[Objective] Turn the lines between the one containing "Click the red" and the one containing "the purple potted", inclusive, into a JSON list of strings with one string per line and blank lines left out. Leave the pictures out of the answer.

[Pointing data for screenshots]
>>>>
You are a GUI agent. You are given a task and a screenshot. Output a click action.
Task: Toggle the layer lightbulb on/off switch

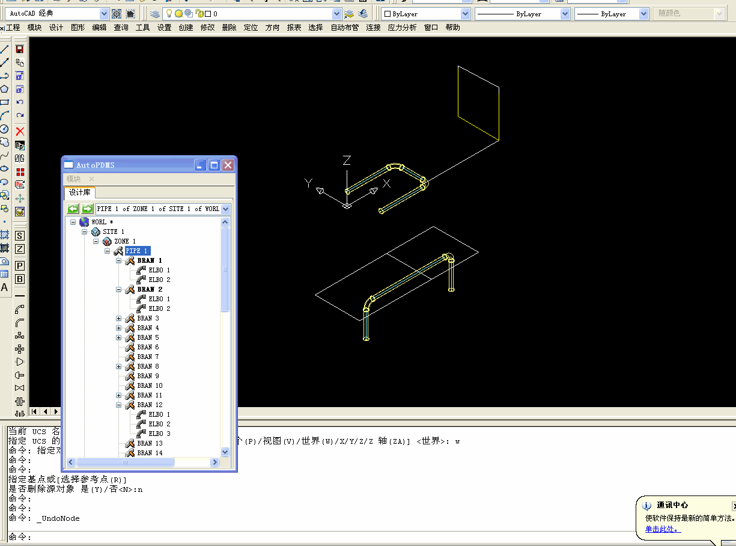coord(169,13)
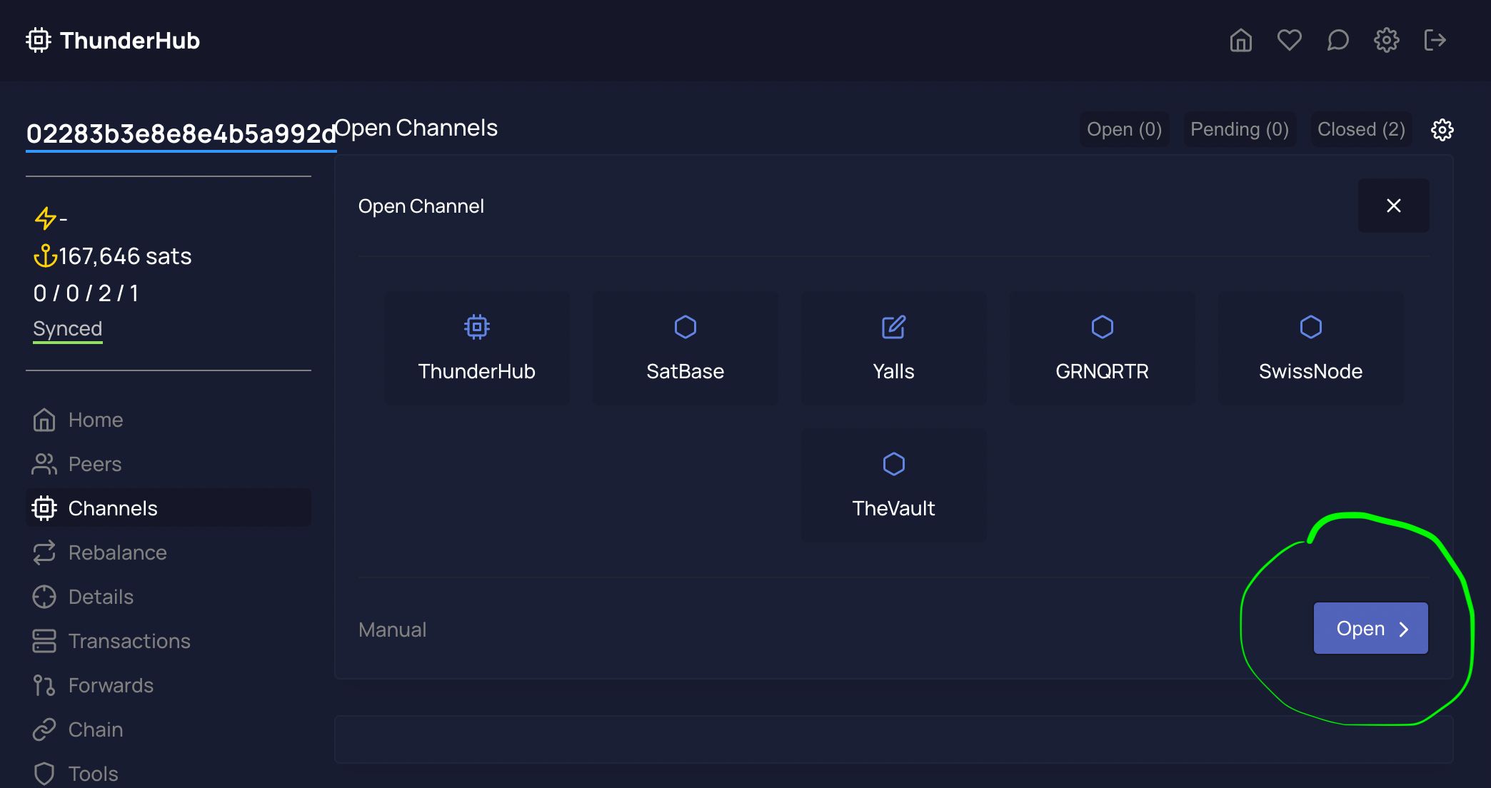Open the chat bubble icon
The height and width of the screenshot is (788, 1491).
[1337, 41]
<<<<
>>>>
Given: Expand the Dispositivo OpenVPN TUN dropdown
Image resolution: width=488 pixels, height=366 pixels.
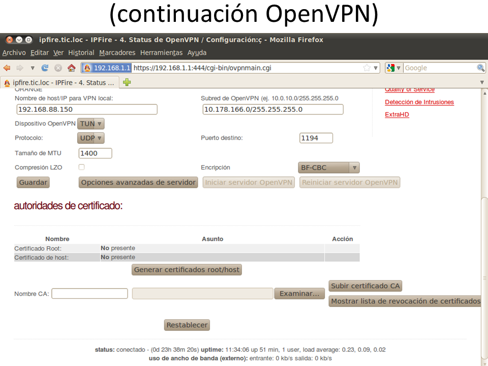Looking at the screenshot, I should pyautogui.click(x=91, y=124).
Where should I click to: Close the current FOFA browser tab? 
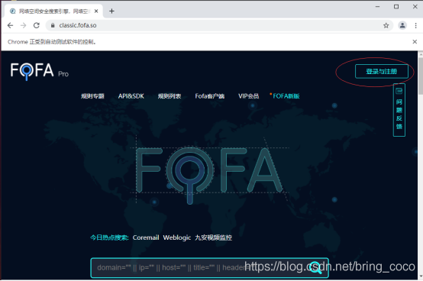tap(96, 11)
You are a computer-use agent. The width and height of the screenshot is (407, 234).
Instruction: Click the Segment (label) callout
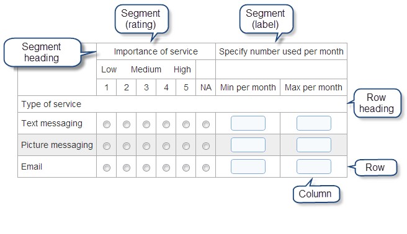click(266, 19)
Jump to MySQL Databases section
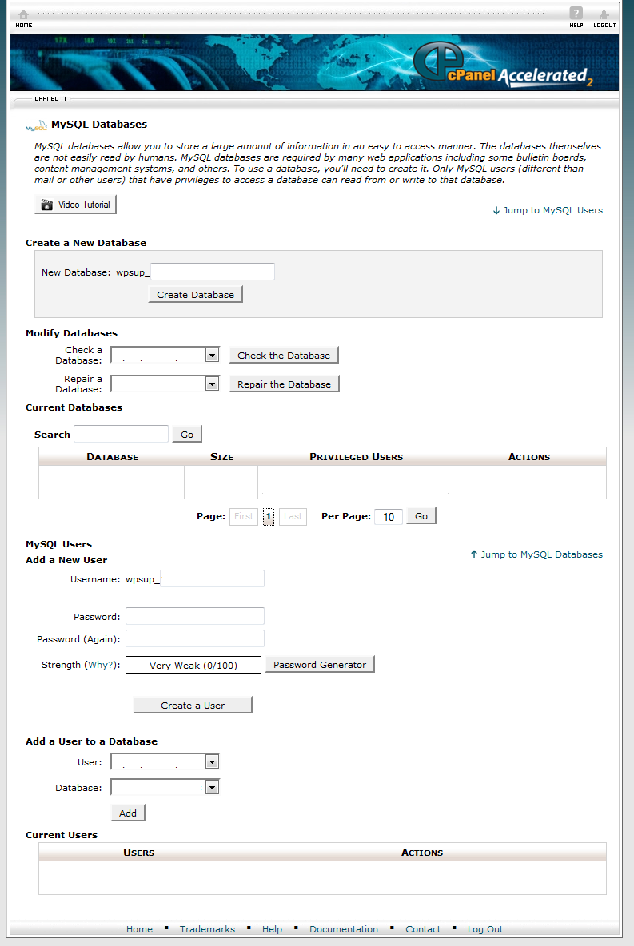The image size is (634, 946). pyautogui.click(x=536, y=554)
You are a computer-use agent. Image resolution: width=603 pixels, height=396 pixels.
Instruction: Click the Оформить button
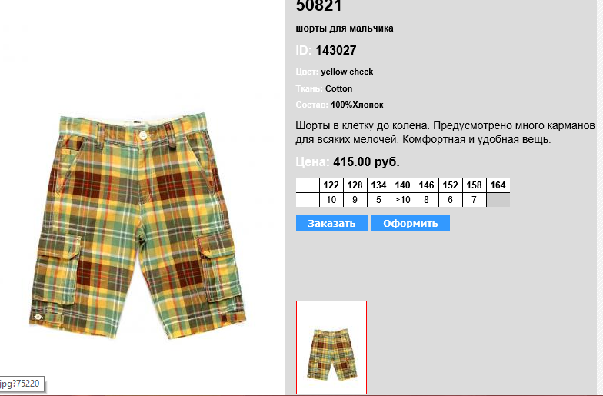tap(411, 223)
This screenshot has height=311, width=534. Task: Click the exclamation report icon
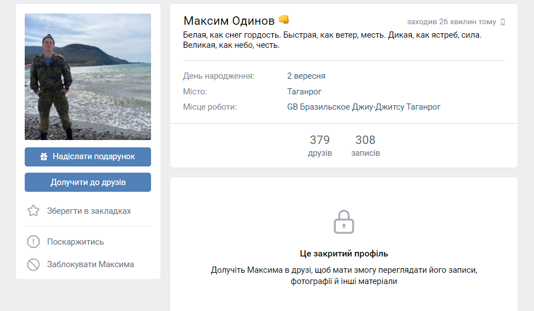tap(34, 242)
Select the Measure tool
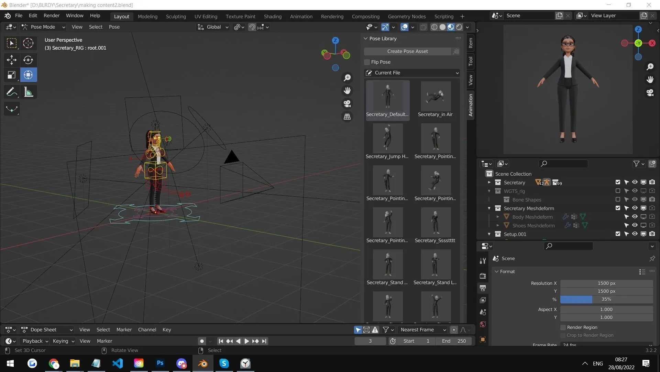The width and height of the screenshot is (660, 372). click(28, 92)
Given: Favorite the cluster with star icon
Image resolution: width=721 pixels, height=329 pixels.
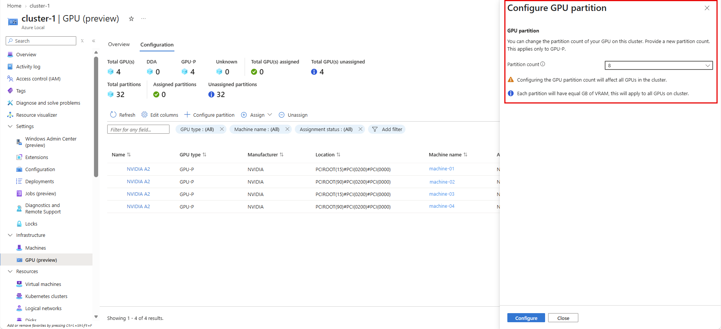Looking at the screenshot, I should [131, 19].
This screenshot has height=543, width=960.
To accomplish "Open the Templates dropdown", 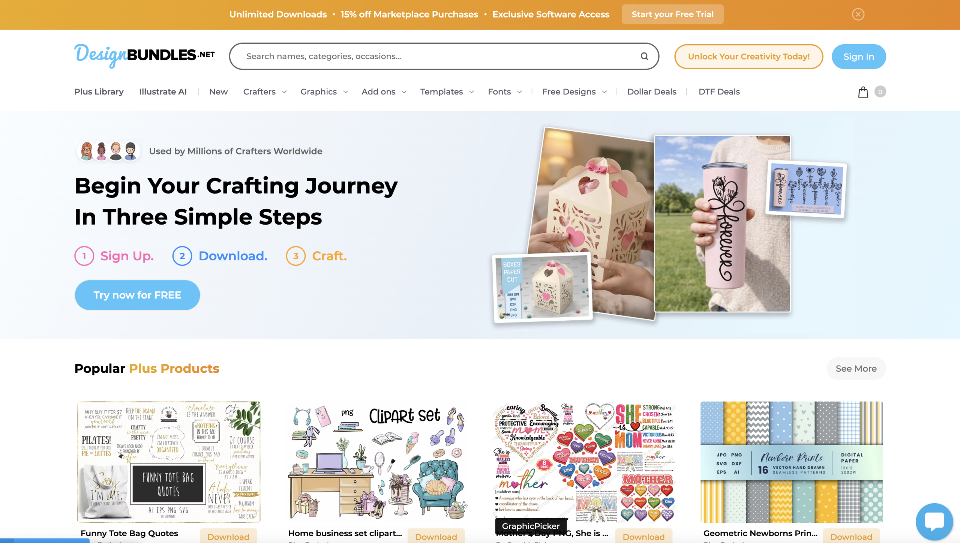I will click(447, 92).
<<<<
>>>>
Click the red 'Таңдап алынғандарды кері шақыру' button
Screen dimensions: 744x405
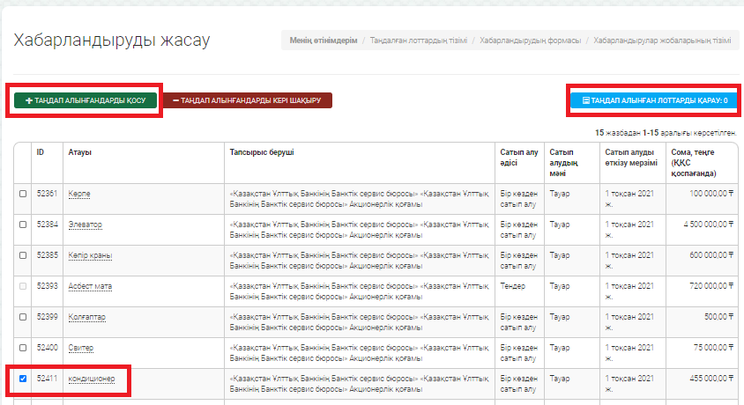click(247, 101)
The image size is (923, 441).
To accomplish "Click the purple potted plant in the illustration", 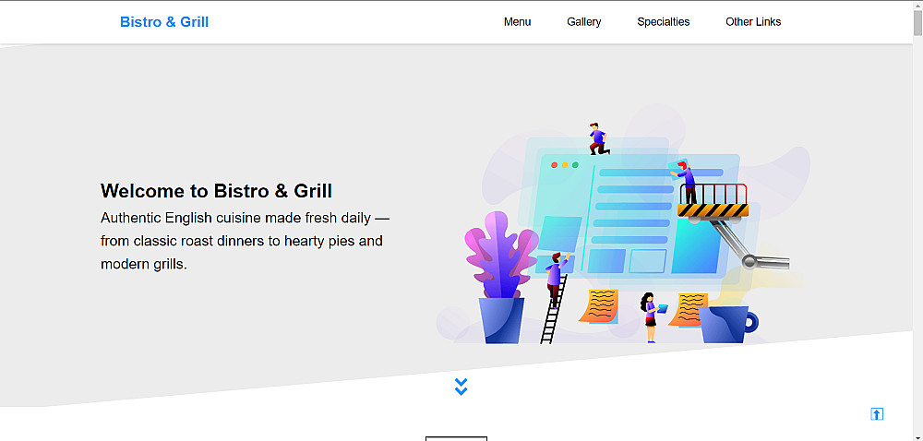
<<<<
[Reply]
[
  "Click the red 'Таңдап алынғандарды кері шақыру' button",
  "Screen dimensions: 744x405",
  "click(247, 101)",
  "The image size is (923, 441).",
  "To accomplish \"Click the purple potted plant in the illustration\", "
]